TASK DIRECTIONS
Pick up the essay on consent after its final sentence and carry it forward.

TEXT SEGMENT
◆ ◆ ◆ ◆

You could hear a pin drop and then you could hear heads explode. I should point out that this story isn’t exactly true (as far as I know), but the scenario introduces something debated in feminist circles, that women have their own sexual agency. I’ve had women tell me that they got drunk with guys as an excuse to have sex with them. “If it turns out bad, I can just blame it on being wasted.” I’ve had women tell me that they slept with their professors in college like it was a sport. “We all got points for bagging Dr. So-and-so in the English Department.” I’ve had many of these conversations but I didn’t want to share them with the audience at Reed College.

We took Professor Tarrant out for a beer afterwards and talked a little bit about my situation (and my question). She admitted that when talking to undergrads you really have to start at the beginning of the issue in an attempt to keep college women from becoming victims of date rape and the spiral of consequences that follow. The more nuanced stuff must come afterwards. I’m glad she’s out there on the front lines doing this work. I’m looking for the return of the sex-positive feminists to add to the discussion.

Assuming consent

Every time I kiss my wife, I’m assuming her consent in the matter. Am I wrong? Am I sexually harassing her? Does our marriage provided a “reasonable presumption of consent”? What about marital rape? Ivanka Trump alleged that her husband raped her. Was Donald just invoking a “reasonable presumption of consent” due to their marital status? In the wake of all the recent revelations, I’ve been think about this a lot. Deep in my heart I believe I’ve never been in a romantic or sexual situation that wasn’t completely consensual, but probably most of that was based on assumptions I made at the time. Was that wrong? I’ve been very explicit the last few weeks. “Dear, my I grab your ass?” All I manage to do is annoy her with the constant request for consent.

◆ ◆ ◆ ◆

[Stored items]

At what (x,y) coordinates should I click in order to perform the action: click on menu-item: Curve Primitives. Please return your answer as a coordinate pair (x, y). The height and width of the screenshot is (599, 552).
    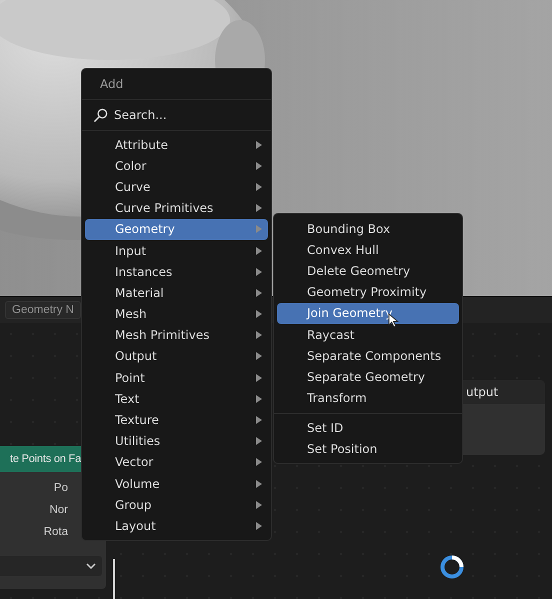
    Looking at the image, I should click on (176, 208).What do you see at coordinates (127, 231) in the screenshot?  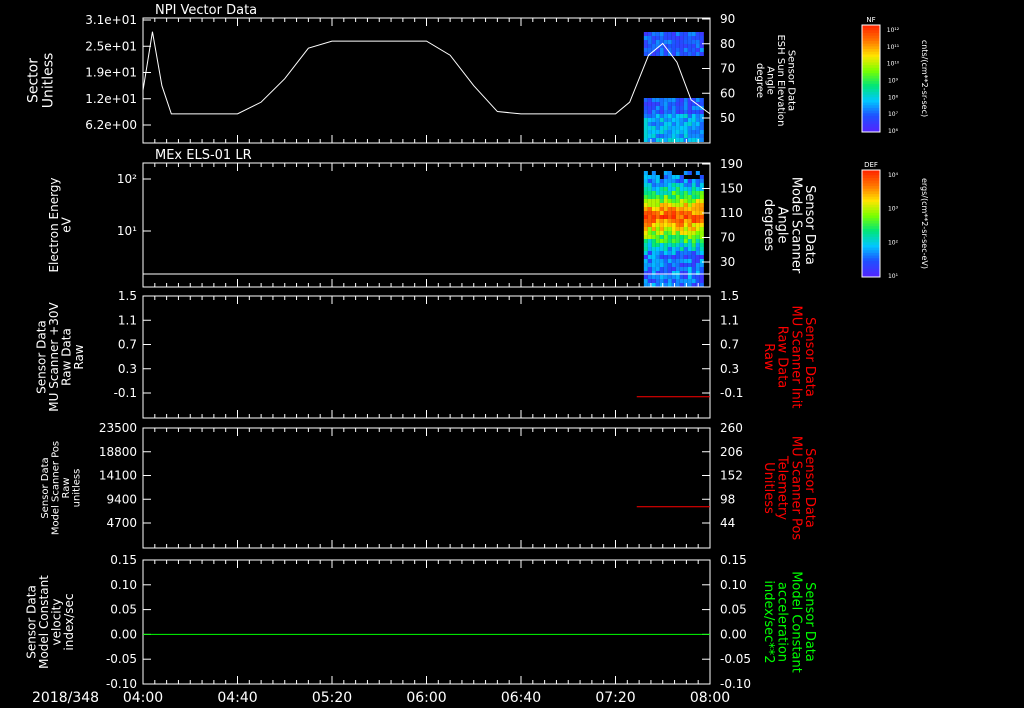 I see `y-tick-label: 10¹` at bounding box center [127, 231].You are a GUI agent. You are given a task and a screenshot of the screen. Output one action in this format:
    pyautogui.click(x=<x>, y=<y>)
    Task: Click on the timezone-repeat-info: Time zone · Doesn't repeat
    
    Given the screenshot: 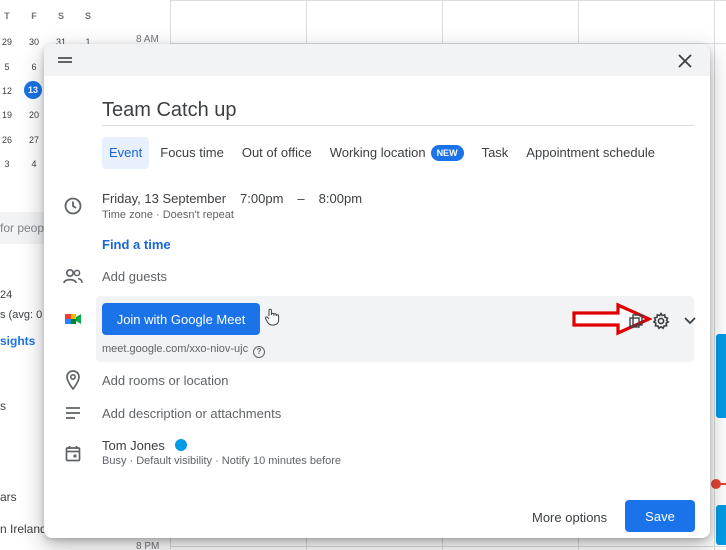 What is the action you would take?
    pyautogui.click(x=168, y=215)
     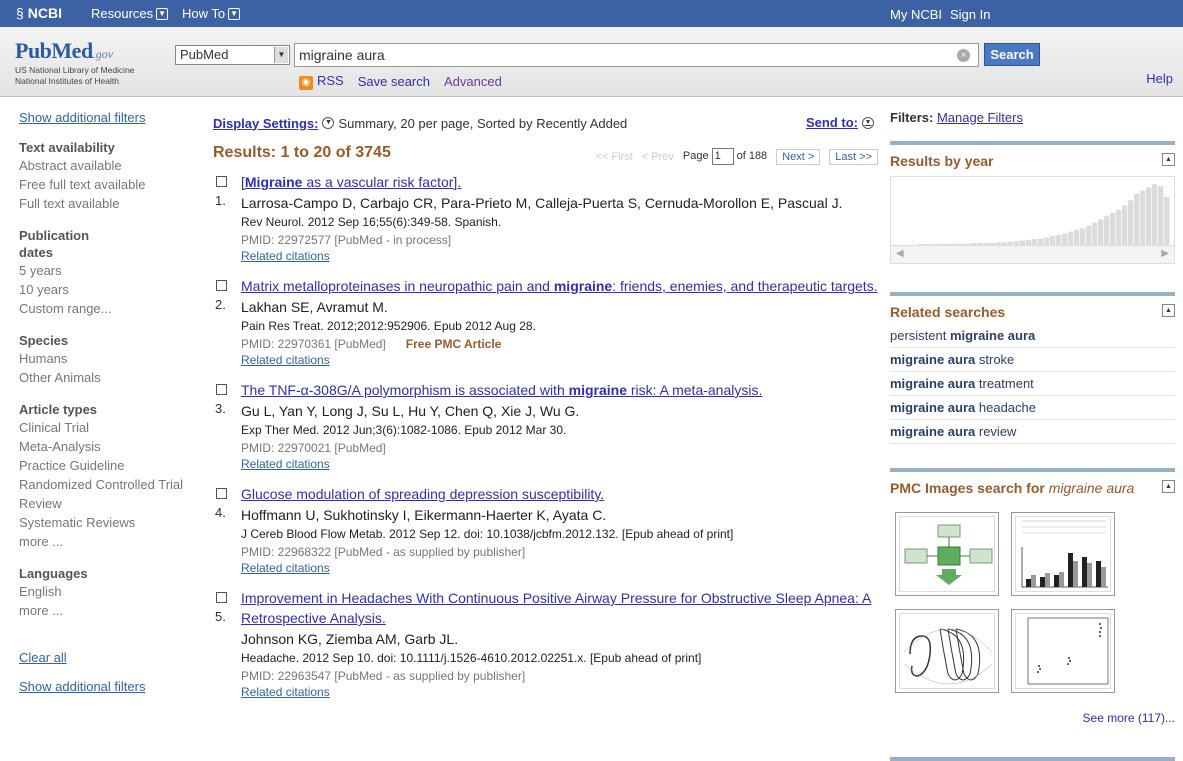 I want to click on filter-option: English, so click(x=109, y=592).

◆ ◆ ◆ ◆

RESPONSE TO THIS EXERCISE
To be clear, the cases in the news are pretty clear, including the Al Franken case. These women clearly did not want this contact. The Lewis CK case is slightly more murky. And then there are lots of cases that might be put down to misread signals and honest mistakes. Those situations really need a closer look instead of the broad assumption that all men are abusers.

When the discussions about consent and date rape started hitting college campuses in the early-1990s there was, of course, some blowback. The “masculinists” were lining up to shut down feminists. I remember one “consent” document that hit the Emory campus that laid out each of the four sex bases and required a signature from each participant on each base before moving forward. “Do both parties consent to moving to second base? If so sign here.” Talk about taking the fun out of life, liberty and the pursuit of shama-lama-ding-dong. It looked like soulless feminists were out to ruin the joy of sex. Of course it turned out the form wasn’t from the university HR department, but some dudes in a frat. Well played, assholes.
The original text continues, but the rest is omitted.